• _Problem requirements_: In full and unaltered, output the records below.

========================================

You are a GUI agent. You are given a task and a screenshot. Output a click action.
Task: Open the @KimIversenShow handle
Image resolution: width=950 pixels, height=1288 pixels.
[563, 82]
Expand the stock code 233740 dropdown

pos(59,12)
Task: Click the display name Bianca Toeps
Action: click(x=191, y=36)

========================================

• _Answer area_:
You are a GUI agent. You are given a task and a screenshot. Output a click action.
Task: Open the @KimIversenShow handle
Image resolution: width=950 pixels, height=1288 pixels.
[563, 82]
Expand the stock code 233740 dropdown

pos(59,12)
Task: Click the display name Bianca Toeps
Action: click(x=191, y=36)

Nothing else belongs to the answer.